Data items:
━━━━━━━━━━━━━━━━━━━━━━━━━━━━━━

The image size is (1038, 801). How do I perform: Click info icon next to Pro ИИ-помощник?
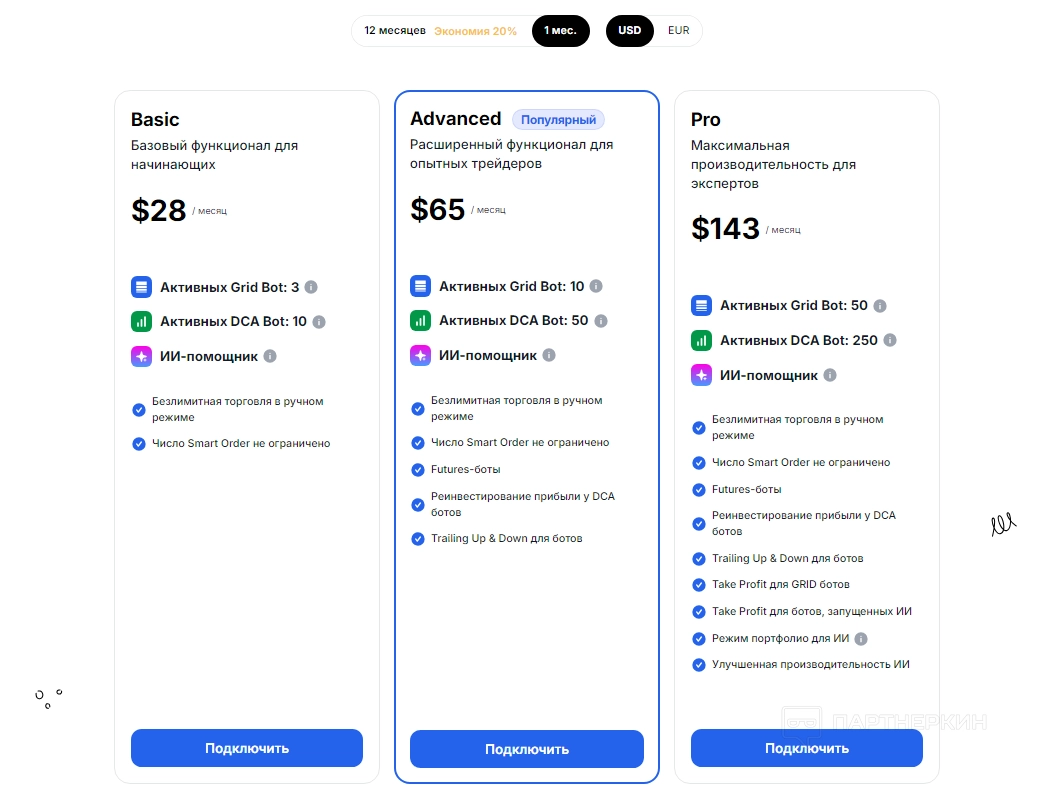coord(830,376)
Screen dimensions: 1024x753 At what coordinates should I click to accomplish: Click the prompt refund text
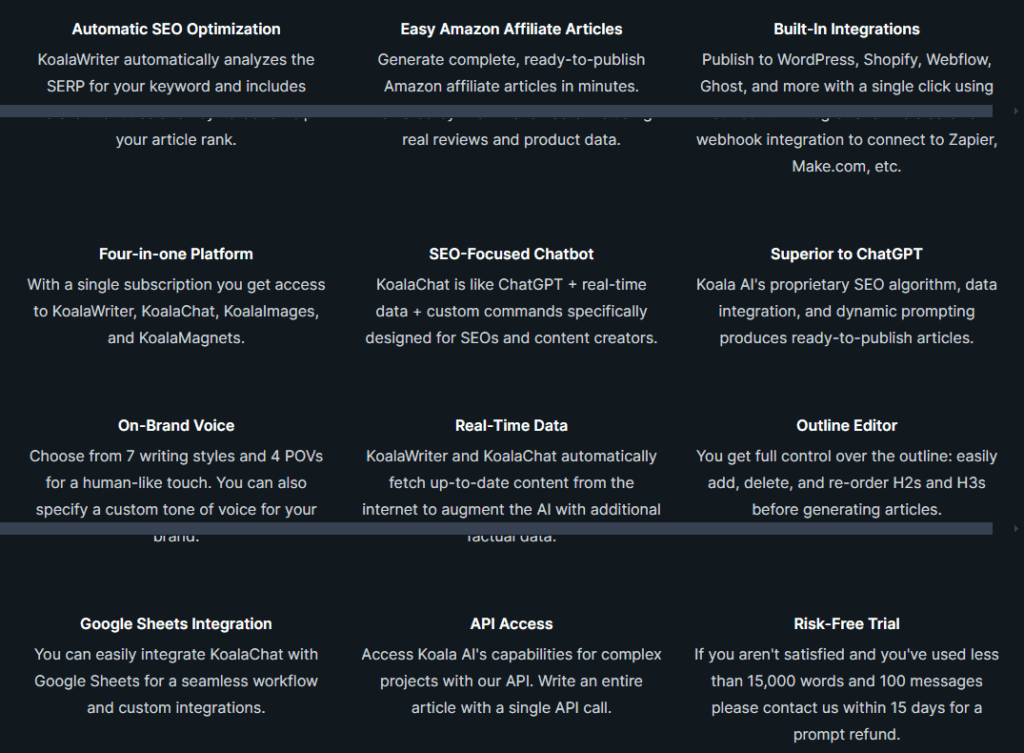click(x=846, y=735)
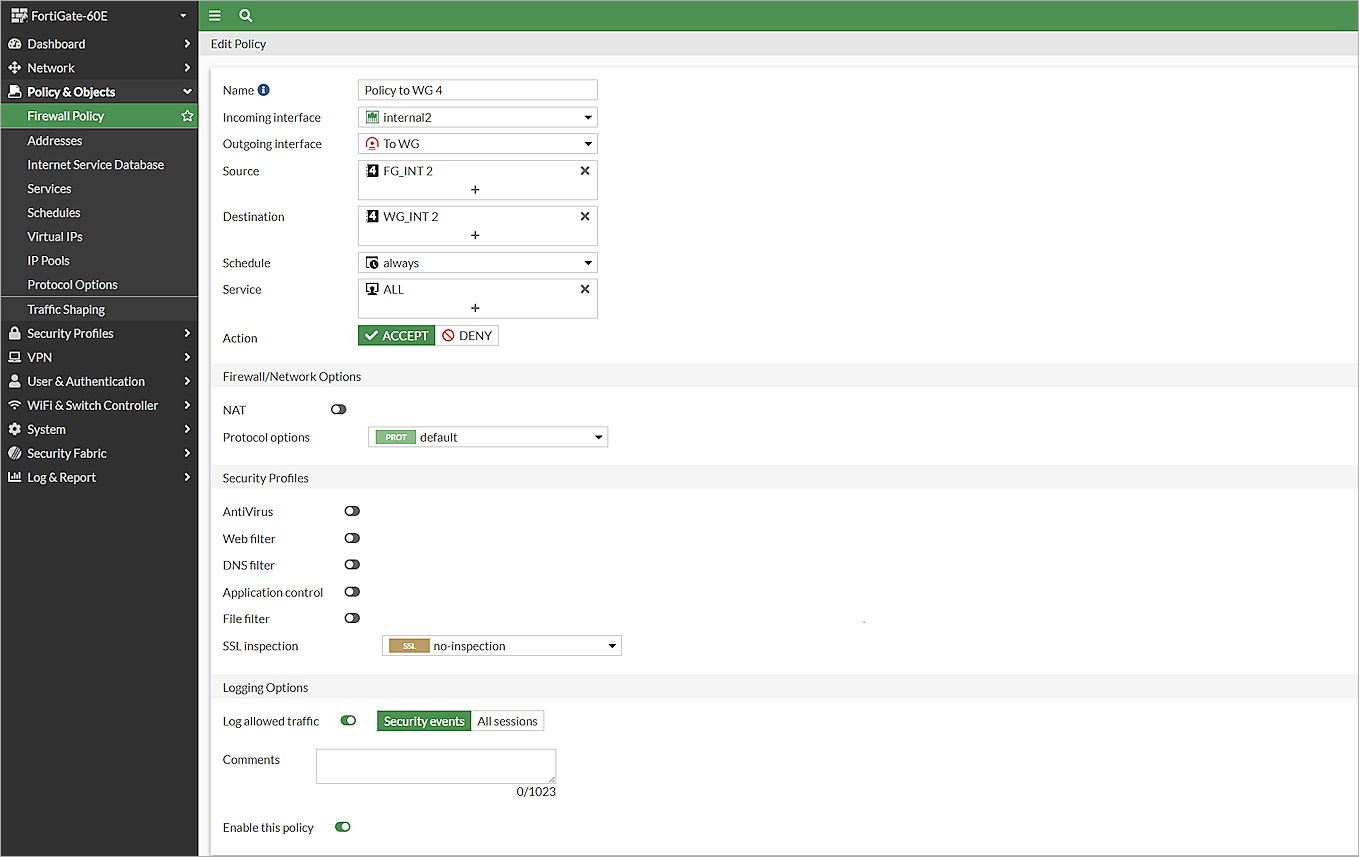This screenshot has width=1359, height=857.
Task: Click the info icon next to Name
Action: (x=263, y=89)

━━━━━━━━━━━━━━━━━━━━━━━━━━━━━━

What you have to do: Write the data above out exactly. Leave out any pictures.

Output of the task:
The image size is (1038, 801). How do I perform: Click info icon next to Pro ИИ-помощник?
coord(830,376)
Screen dimensions: 1024x753 At what coordinates should I click to accomplish: Click the prompt refund text
click(x=846, y=735)
This screenshot has width=1359, height=857.
Task: Click the info icon next to Name
Action: (x=263, y=89)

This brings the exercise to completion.